Return the lines starting with the one that contains "Image resolution: width=553" and going on through the one that contains "coord(320,17)", reproduced without any change, and leave the pictures out.

* **Provided data**
◇ ◇ ◇ ◇ ◇ ◇ ◇
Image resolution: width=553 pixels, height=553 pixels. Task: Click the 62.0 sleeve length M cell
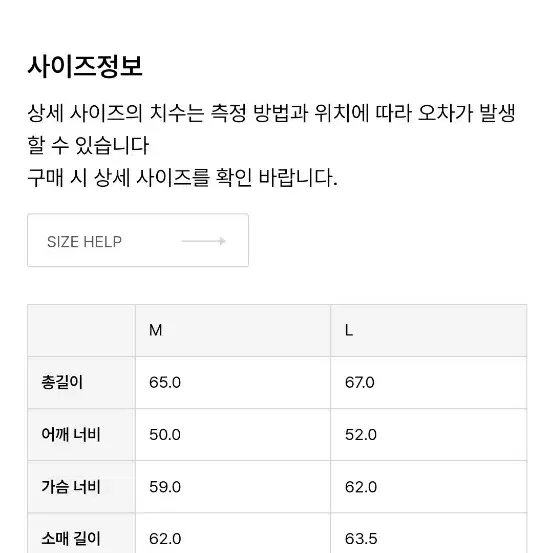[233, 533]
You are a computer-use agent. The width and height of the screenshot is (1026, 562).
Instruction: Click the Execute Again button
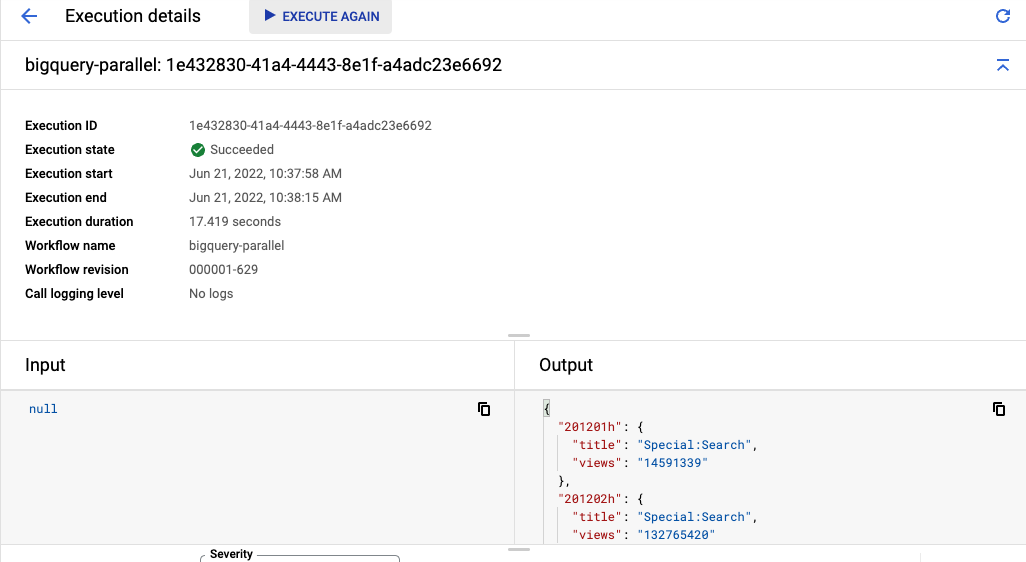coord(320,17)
◇ ◇ ◇ ◇ ◇ ◇ ◇
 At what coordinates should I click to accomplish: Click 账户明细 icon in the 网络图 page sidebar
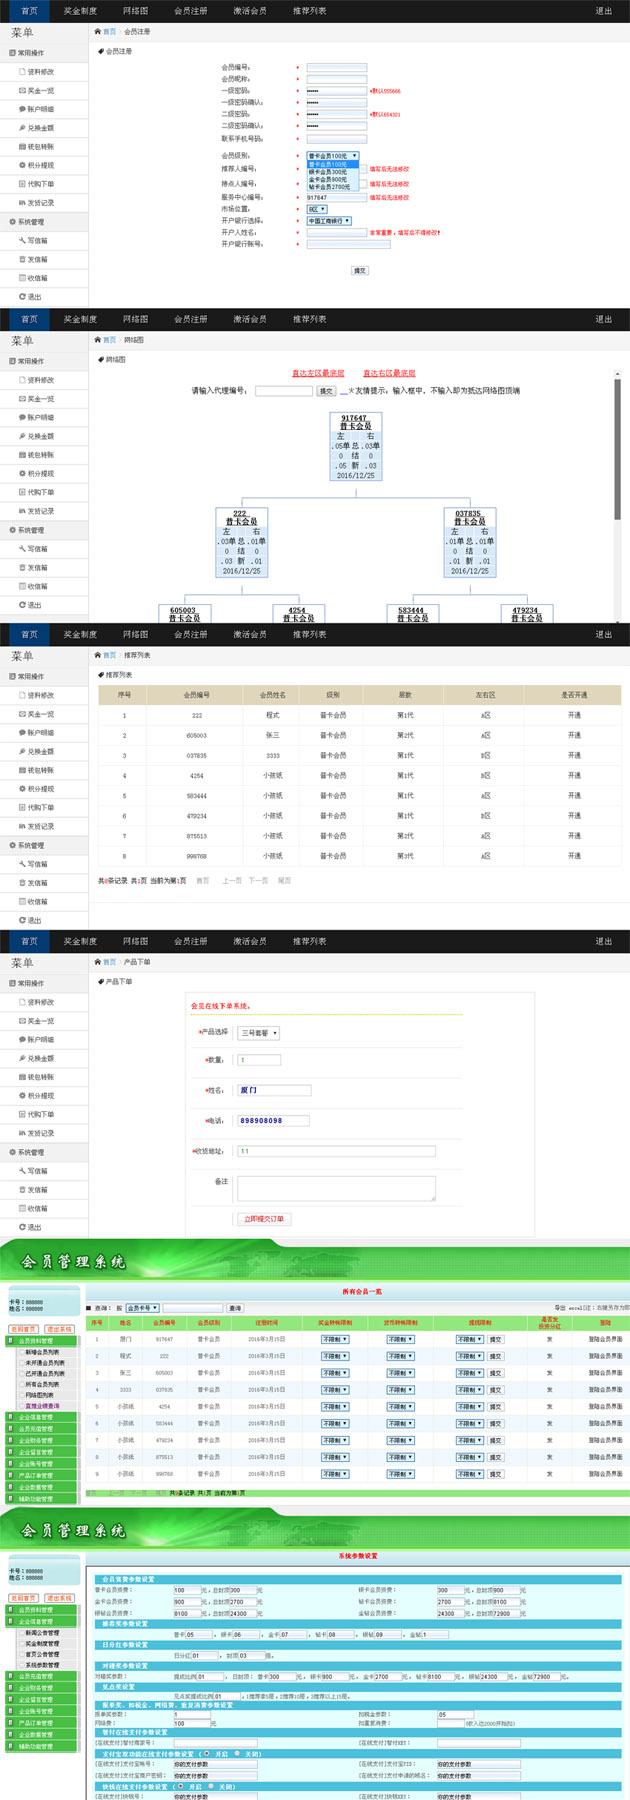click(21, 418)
◇ ◇ ◇ ◇ ◇ ◇ ◇
* **Correct result**
Image resolution: width=553 pixels, height=553 pixels. Task: Click the 62.0 sleeve length M cell
[233, 533]
You are a computer-use agent. The width and height of the screenshot is (1026, 562).
Instruction: Click the Execute Again button
coord(320,17)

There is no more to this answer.